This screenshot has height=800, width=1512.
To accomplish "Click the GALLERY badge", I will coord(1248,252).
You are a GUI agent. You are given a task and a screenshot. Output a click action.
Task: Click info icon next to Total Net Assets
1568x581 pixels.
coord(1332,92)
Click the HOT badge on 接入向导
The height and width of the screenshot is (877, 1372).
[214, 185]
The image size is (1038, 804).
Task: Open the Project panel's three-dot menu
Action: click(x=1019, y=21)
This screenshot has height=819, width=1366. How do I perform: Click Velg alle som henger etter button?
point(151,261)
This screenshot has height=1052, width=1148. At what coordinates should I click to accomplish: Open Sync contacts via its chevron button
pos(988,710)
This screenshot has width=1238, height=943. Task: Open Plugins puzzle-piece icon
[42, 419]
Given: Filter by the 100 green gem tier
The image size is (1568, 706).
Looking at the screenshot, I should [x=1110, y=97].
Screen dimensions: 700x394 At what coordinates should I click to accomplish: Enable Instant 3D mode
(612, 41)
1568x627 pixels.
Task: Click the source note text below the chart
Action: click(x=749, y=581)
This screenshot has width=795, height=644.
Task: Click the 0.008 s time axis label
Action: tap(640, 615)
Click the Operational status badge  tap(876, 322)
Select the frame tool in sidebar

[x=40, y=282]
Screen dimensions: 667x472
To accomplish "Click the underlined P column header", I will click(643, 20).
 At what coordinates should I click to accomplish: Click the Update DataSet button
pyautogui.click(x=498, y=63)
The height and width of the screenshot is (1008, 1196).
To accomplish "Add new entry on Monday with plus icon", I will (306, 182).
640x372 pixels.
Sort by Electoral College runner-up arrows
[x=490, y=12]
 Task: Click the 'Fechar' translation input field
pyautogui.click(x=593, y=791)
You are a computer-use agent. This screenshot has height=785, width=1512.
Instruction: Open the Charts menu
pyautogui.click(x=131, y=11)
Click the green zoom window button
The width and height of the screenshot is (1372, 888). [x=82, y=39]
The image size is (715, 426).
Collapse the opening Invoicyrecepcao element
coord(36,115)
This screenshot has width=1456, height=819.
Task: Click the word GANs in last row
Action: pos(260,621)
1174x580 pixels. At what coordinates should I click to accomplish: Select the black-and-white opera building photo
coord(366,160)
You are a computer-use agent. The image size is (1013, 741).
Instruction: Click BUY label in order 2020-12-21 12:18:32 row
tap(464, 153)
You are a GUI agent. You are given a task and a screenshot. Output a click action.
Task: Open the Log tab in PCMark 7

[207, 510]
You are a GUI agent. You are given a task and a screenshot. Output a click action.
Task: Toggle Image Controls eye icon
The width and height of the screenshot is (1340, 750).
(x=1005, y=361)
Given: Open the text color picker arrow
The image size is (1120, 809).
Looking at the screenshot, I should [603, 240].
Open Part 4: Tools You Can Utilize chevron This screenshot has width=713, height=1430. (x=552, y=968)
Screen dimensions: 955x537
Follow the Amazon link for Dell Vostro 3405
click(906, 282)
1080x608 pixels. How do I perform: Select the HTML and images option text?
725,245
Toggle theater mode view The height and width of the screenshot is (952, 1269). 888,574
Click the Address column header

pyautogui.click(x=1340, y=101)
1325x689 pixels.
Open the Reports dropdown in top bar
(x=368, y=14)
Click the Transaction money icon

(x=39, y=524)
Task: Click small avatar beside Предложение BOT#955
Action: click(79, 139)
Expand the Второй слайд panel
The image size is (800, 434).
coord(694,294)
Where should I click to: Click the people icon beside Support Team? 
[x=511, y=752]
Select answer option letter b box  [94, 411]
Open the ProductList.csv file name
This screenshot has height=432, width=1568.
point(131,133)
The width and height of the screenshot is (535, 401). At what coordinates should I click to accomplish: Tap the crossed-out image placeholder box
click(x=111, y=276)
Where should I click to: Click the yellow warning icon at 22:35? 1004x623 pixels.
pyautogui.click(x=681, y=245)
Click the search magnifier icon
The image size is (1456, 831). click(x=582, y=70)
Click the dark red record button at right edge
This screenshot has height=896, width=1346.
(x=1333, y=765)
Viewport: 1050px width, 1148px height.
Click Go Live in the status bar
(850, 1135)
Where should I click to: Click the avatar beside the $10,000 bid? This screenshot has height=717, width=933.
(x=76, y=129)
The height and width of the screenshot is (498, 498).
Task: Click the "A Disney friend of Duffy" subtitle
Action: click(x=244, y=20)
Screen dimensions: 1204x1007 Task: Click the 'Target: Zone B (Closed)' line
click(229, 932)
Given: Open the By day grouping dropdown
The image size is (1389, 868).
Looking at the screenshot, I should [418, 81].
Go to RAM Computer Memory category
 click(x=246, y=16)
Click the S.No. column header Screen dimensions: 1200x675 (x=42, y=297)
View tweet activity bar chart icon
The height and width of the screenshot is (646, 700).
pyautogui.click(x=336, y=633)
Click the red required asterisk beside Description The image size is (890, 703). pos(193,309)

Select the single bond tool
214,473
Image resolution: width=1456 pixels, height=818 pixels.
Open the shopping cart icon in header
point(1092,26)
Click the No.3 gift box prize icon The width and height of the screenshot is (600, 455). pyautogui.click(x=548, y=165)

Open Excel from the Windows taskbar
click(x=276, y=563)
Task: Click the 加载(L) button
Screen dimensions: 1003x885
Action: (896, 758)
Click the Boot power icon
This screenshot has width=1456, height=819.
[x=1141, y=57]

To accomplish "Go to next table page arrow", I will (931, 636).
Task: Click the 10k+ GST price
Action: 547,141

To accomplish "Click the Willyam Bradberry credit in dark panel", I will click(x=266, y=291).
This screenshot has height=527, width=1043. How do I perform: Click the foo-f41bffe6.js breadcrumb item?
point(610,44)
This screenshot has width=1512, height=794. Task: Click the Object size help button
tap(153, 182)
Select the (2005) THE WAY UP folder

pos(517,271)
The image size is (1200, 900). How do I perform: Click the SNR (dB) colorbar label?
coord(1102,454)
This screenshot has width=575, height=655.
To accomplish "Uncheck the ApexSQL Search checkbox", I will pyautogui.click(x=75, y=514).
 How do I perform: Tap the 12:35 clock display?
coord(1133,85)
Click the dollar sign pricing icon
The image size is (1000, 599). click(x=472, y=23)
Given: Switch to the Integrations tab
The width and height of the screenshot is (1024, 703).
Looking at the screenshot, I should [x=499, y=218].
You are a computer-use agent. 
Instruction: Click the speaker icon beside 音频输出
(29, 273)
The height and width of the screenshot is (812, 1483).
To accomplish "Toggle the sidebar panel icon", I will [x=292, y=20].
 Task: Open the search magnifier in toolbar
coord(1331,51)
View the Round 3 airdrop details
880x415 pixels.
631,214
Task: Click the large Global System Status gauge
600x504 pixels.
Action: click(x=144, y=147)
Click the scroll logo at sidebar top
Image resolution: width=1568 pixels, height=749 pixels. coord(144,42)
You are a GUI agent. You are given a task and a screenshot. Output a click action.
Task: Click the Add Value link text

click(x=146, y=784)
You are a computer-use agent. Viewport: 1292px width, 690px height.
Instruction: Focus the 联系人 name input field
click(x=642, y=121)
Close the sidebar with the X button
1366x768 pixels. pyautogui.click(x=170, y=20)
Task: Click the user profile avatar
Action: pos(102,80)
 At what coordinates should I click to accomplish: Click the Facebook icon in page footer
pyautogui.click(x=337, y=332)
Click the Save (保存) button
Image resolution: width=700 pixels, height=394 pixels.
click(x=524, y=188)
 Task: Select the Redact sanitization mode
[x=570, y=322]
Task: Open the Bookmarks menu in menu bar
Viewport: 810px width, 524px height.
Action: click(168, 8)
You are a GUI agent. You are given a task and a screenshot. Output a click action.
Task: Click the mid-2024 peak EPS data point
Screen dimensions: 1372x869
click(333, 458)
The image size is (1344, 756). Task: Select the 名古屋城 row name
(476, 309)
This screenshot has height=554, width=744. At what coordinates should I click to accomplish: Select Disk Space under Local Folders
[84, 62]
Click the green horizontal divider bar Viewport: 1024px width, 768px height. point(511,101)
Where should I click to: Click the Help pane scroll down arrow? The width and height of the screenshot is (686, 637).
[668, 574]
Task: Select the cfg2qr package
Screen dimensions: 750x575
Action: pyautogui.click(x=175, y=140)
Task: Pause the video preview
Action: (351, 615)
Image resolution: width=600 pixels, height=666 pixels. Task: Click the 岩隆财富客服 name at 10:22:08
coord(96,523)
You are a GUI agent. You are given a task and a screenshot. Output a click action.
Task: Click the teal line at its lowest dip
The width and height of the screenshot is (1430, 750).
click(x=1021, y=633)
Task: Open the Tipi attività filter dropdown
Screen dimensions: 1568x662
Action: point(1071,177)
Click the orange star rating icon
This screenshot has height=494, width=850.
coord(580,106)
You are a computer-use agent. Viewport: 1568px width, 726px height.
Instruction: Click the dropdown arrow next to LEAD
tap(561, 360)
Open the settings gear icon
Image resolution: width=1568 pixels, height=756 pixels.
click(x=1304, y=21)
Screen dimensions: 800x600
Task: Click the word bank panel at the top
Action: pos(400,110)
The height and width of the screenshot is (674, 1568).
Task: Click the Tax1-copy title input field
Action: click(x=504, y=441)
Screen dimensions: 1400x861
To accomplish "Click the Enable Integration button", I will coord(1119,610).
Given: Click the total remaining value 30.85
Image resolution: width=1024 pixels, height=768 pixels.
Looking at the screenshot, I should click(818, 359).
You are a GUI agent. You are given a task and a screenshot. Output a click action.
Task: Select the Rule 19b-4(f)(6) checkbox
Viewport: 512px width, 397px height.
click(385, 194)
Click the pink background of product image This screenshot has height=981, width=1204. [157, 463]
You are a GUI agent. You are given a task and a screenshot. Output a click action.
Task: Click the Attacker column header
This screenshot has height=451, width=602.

■ **PROBLEM TO WORK ON**
Please convert the listing above, from its first line through the line containing "pos(988,710)", both included, into a numbered list with blank lines omitted.

■ **CORRECT RESULT**
1. This screenshot has height=800, width=1512.
2. To accomplish "Click the GALLERY badge", I will coord(1248,252).
3. You are a GUI agent. You are given a task and a screenshot. Output a click action.
4. Task: Click info icon next to Total Net Assets
5. 1568x581 pixels.
6. coord(1332,92)
7. Click the HOT badge on 接入向导
8. The height and width of the screenshot is (877, 1372).
9. [214, 185]
10. The image size is (1038, 804).
11. Task: Open the Project panel's three-dot menu
12. Action: click(x=1019, y=21)
13. This screenshot has height=819, width=1366. How do I perform: Click Velg alle som henger etter button?
14. point(151,261)
15. This screenshot has height=1052, width=1148. At what coordinates should I click to accomplish: Open Sync contacts via its chevron button
16. pos(988,710)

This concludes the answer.